Commentary

Puzzling at first glance, the Camby deal works for both sides

Originally Published: July 16, 2008
By John Hollinger | ESPN Insider

Marcus CambyAP Photo/David ZalubowskiMarcus Camby should help the Clippers recover somewhat from the loss of Elton Brand.

At first the Nuggets-Clippers trade is a bit of a head-scratcher -- Marcus Camby for the right to exchange No. 2 picks in 2010? Isn't he worth more than that? Heck, isn't pretty much anyone worth more than that?

Well, he is worth more than that, of course ... except if you're trying to cut costs, which the Nuggets rather clearly are, and have four other players that also make in excess of $10 million per season, and are trying to retain a fifth key player (J.R. Smith) who is a restricted free agent. In that event, having Camby around starts to look like a bit of a luxury.

From the Clippers' end, this trade starts out as a bit of a head-scratcher, too. Shouldn't they have tried to use their cap space on bigger fry (say, Josh Smith or Emeka Okafor) before they went after the likes of Camby? And since they were the only team with cap space, wouldn't this deal still have been available three weeks from now if Smith's and/or Okafor's teams matched the Clippers' offer sheet?

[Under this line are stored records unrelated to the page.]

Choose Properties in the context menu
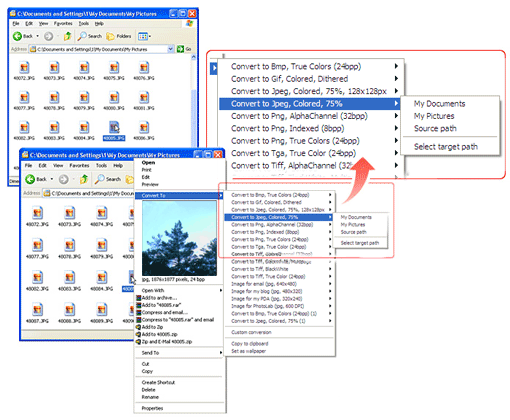The image size is (510, 420). click(x=152, y=408)
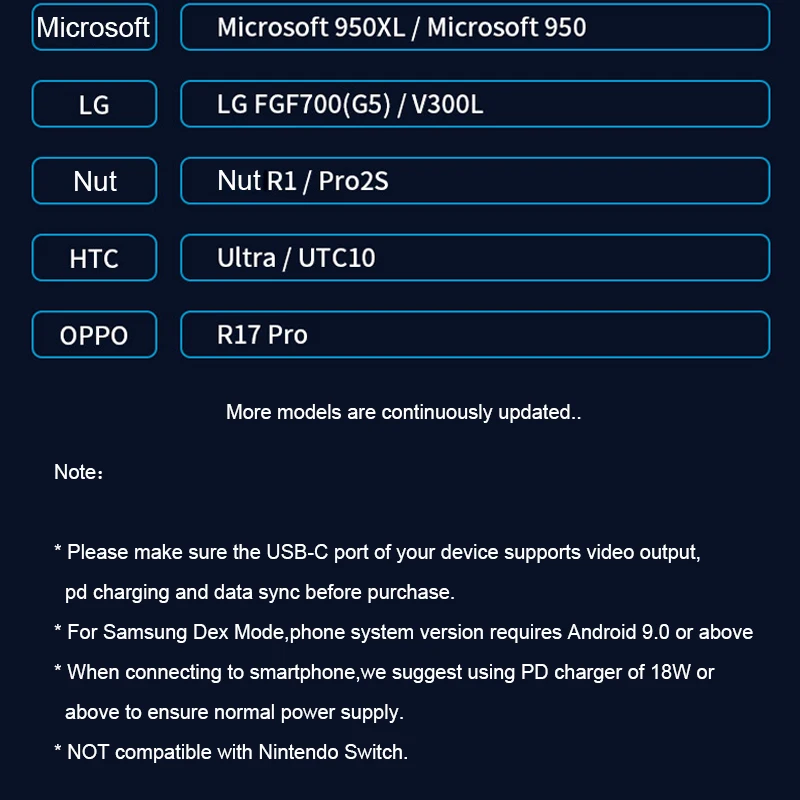The height and width of the screenshot is (800, 800).
Task: Select the Microsoft 950XL / Microsoft 950 box
Action: coord(474,27)
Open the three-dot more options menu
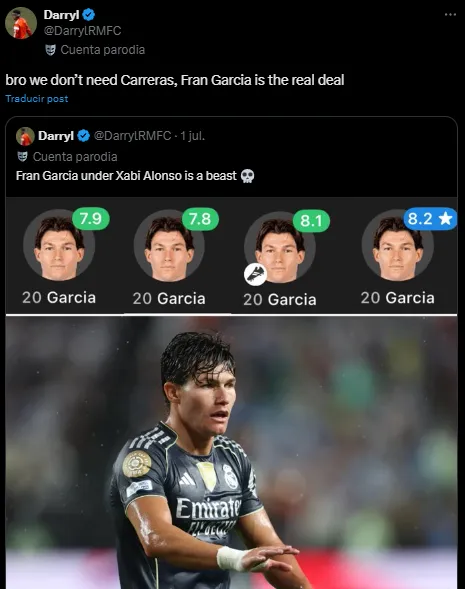This screenshot has height=589, width=465. 450,15
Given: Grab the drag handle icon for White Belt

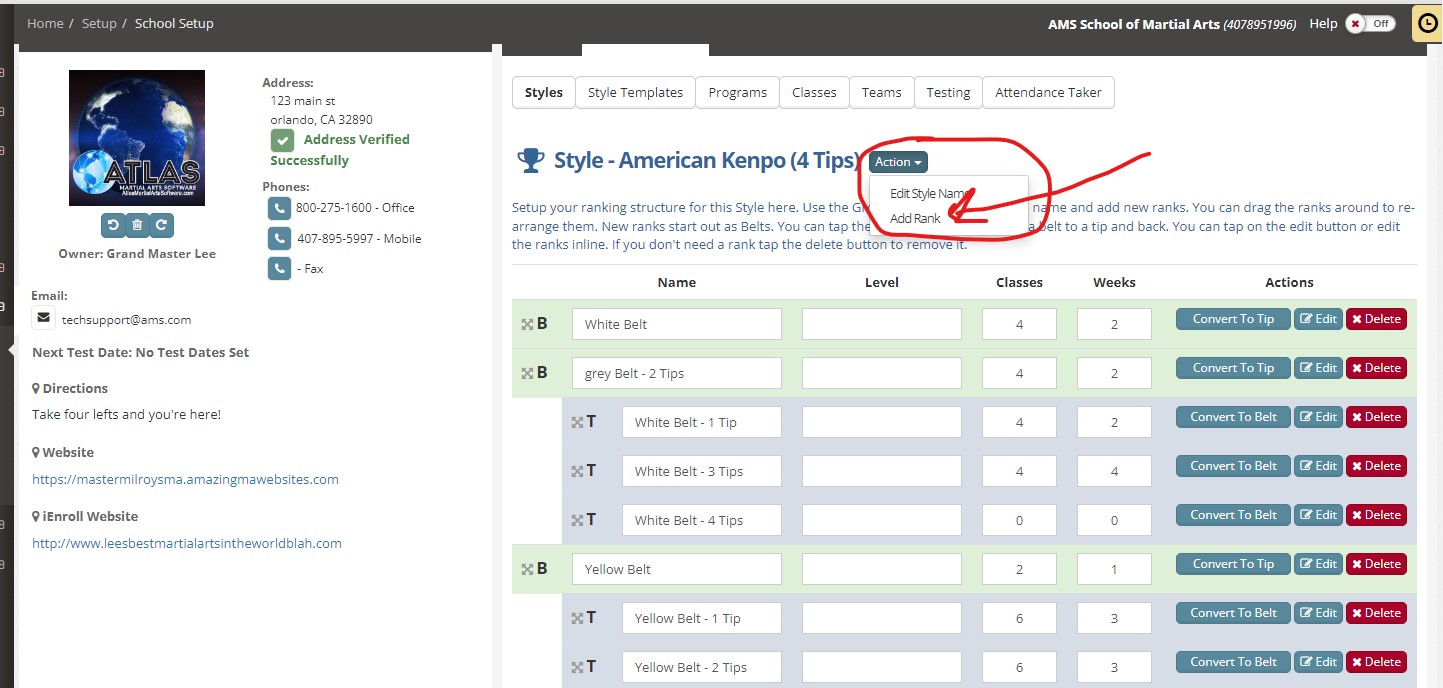Looking at the screenshot, I should [x=527, y=324].
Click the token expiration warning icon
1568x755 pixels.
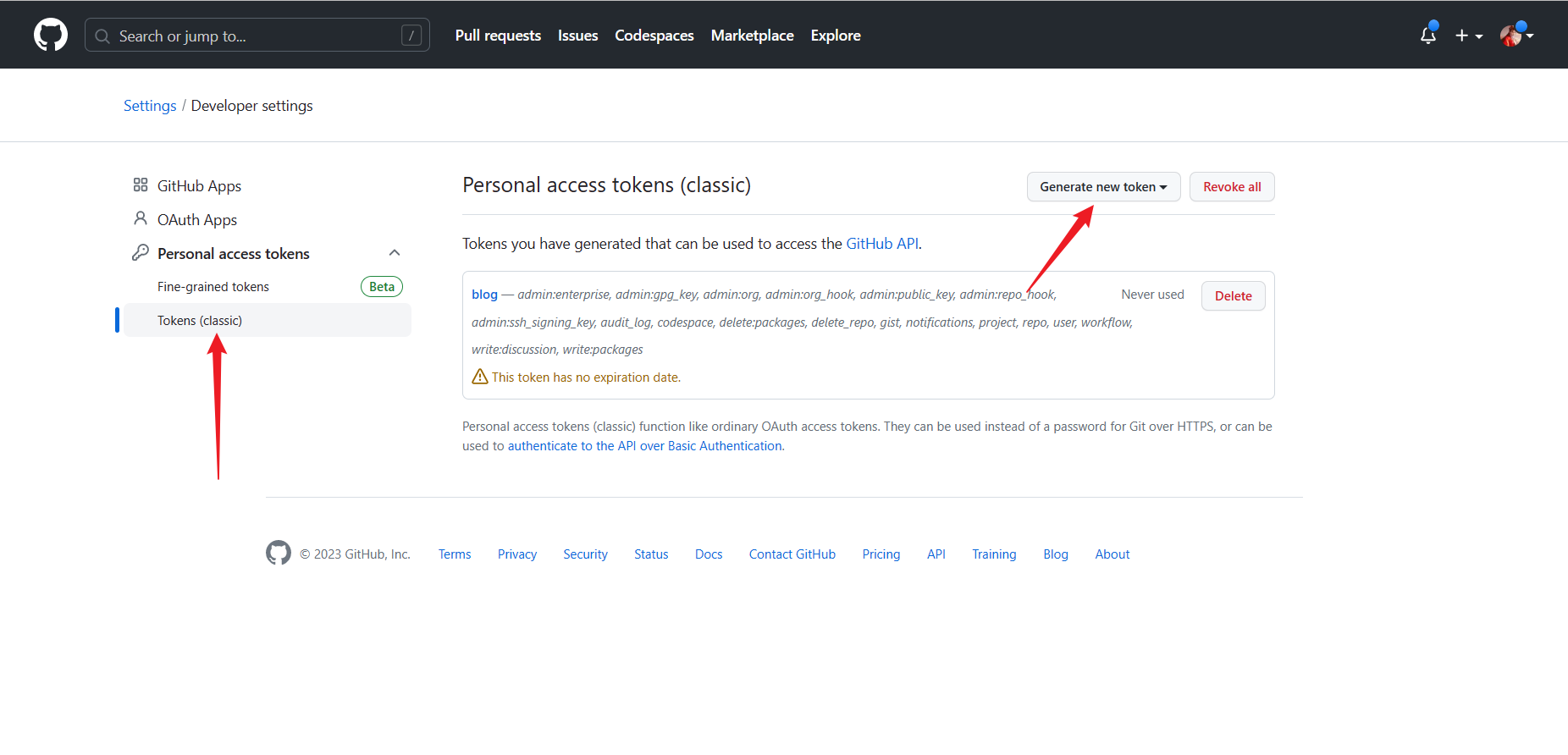(480, 377)
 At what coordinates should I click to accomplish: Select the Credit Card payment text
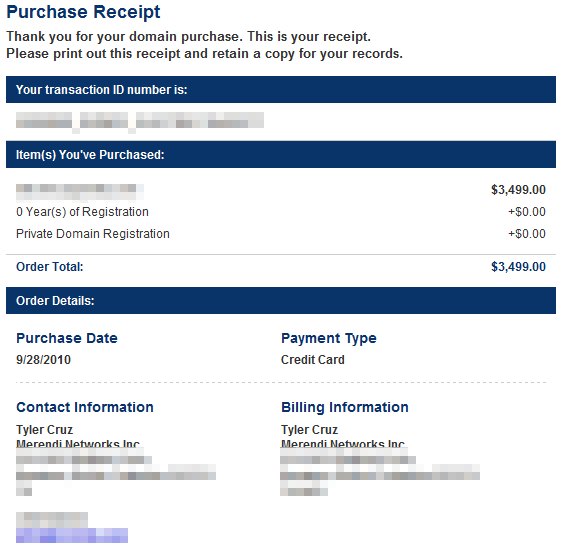pyautogui.click(x=312, y=359)
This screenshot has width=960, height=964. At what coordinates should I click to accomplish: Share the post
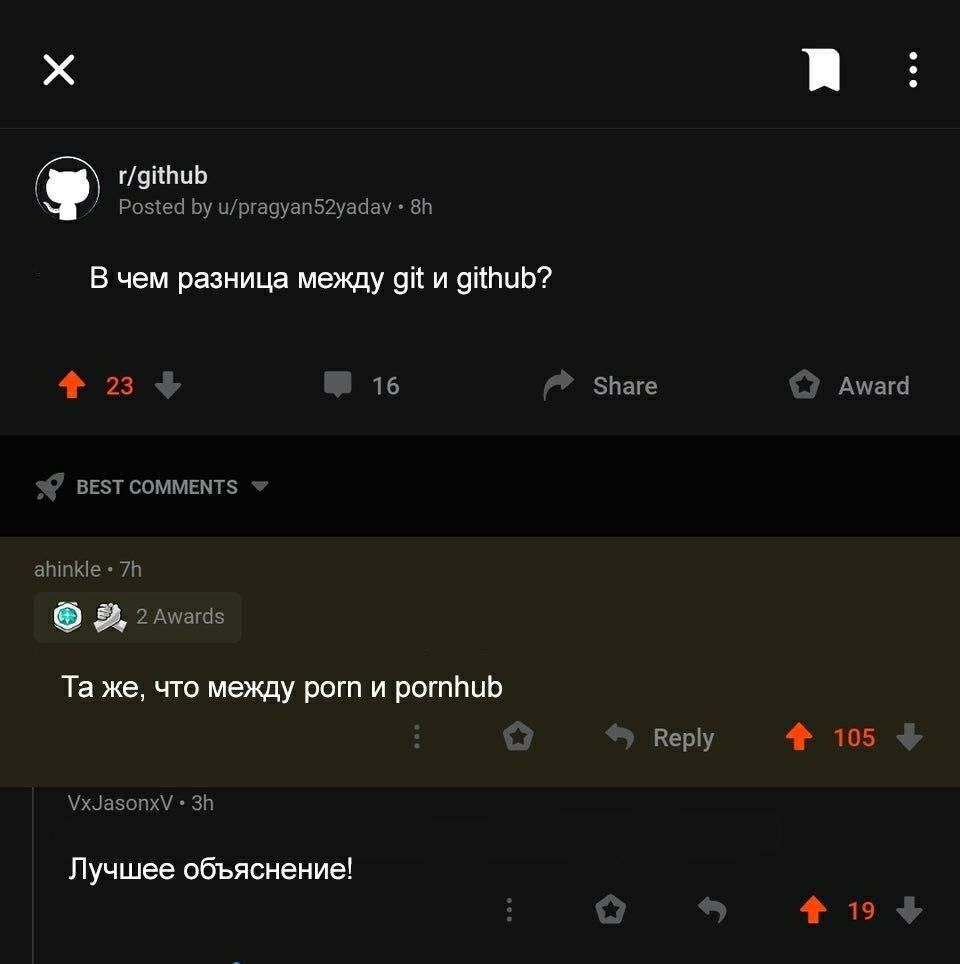(600, 385)
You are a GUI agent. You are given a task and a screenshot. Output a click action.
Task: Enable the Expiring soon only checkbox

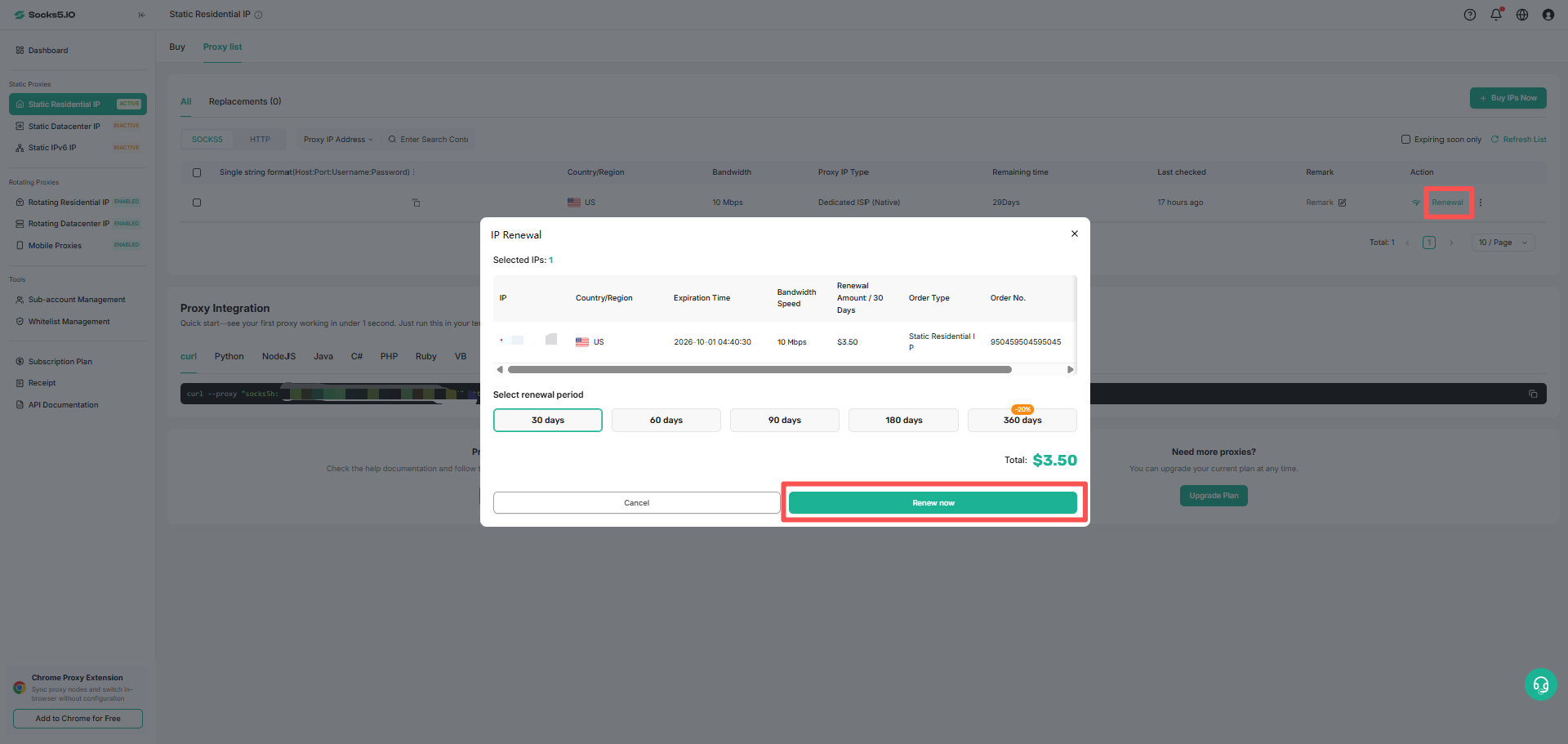point(1405,140)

Ultimately, however, the needs of both sides made this trade sensible for each.

The Clips can get their man right away and have some cap money left over to flesh out the roster -- not a minor consideration given their current lack of depth (L.A. only has eight players under contract). By plucking Camby instead of making a larger offer to Smith or Okafor, they have about $3 million in cap space left to snag another body before they're limited to minimum salaries. And if they had waited for the process with Smith and Okafor to play out before dealing for Camby, most of the desirable free agents for the bench slots would have been gone.

While Camby is no Elton Brand, he's not such a shabby replacement, either. Put him out there with Chris Kaman, Baron Davis, Al Thornton and Cuttino Mobley, and the Clips remain respectable. Not a playoff team perhaps, and certainly miles away from title contention, but a decent team that can expect to hang around the .500 mark.

That Camby does this without harming their cap for future seasons is also helpful -- in fact the Clippers are one of the teams that could have a raft of cap space available for the much-anticipated 2010 free-agent class, and picking up Camby does nothing to alter that since he only has two years left on his deal.

From Denver's side, the only way the Nuggets could shed costs for the coming season was to make a trade with a team under the salary cap. The Clippers and Grizzlies were the only such teams, and the Grizz aren't exactly chomping at the bit to spend their money, especially not on a 35-year-old with a history of injuries. So the Clippers basically had the market cornered and could name their price, which in this case was darn near nothing.

Certainly, this trade was a bit of a capitulation -- an acknowledgment that the Iverson-Anthony core, as presently constructed, isn't championship material and therefore not worth the substantial investment in luxury tax required to maintain it.

However, it also positions Denver to rearm in multiple ways, and one gets the impression it won't be the last move the Nuggets make this summer.

For starters, Denver still has the option of using the $10 million trade exception generated in the deal. Theoretically the Nuggets could use it right away, but more likely they will hang on to it until next year's draft and see who becomes available because using it now will cost them $20 million once the luxury tax is factored in.

The other way Denver could go would be to get under the cap for 2009, which seems like where they might be headed given some of this summer's other moves (trading their first-round pick, not re-signing Eduardo Najera). Take away the $10 million owed Camby and the expiring deals of Allen Iverson and Chucky Atkins, and Denver could find itself well under the salary cap if it follows through with a couple of secondary moves (paying somebody to take Steven Hunter, for instance). That would allow the Nuggets to rebuild on the fly around their twentysomethings, including Anthony (24), Smith (22), Nene (25) and Linas Kleiza (23), while adding a high-priced star to replace Iverson.

For now, however, this move certainly weakens the Nuggets on the court. Camby's shot-blocking made up for a ton of horrific mistakes by Iverson, Smith and Anthony on the perimeter, so Denver's defensive numbers should slide.

While Nene should improve on Camby's offensive numbers if he makes a healthy return from testicular cancer, he's arguably an even greater health risk than Camby at this point and isn't a shot-blocker. Additionally, the loss of Najera puts even more pressure on Nene to stay healthy. At the moment, he, Martin and Hunter are the only big men on Denver's roster.

That last item points to another possibility -- that the Nuggets may play even smaller and faster than they did a year ago by frequently employing Anthony or Kleiza as the power forward. Unfortunately, Camby's mobility made that style possible without too great a defensive cost. Without him, it appears the Nuggets may be taking a step back into the West's second tier.